_Saved data entries_.

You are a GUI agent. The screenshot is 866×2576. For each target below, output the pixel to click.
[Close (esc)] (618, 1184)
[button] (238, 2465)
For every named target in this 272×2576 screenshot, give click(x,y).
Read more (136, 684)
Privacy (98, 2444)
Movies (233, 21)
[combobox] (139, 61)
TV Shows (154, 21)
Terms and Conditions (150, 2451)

==

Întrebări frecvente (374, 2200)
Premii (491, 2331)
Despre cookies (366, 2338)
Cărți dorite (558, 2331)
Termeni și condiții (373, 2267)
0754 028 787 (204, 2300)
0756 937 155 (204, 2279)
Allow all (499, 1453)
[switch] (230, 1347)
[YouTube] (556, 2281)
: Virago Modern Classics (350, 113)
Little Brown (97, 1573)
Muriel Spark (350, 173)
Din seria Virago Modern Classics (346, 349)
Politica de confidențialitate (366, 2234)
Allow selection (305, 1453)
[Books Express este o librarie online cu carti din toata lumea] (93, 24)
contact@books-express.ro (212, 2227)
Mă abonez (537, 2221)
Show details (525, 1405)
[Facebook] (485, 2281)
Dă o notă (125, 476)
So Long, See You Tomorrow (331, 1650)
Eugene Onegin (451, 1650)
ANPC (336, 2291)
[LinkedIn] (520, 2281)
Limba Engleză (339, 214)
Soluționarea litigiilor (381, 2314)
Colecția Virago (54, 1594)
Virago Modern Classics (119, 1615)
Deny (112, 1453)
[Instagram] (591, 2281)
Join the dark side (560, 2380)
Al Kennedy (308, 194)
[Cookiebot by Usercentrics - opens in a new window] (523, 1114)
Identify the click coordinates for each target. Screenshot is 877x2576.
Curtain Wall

_TASK STATEMENT_.
Could you transcribe the entries above word for word, from the line with "You are a GUI" down to the line with "TV Shows (154, 21)", keeping both?

_SOLVED PROBLEM_.
You are a GUI agent. The screenshot is 866×2576. For each target below, output the pixel to click.
[Close (esc)] (618, 1184)
[button] (238, 2465)
For every named target in this 272×2576 screenshot, give click(x,y).
Read more (136, 684)
Privacy (98, 2444)
Movies (233, 21)
[combobox] (139, 61)
TV Shows (154, 21)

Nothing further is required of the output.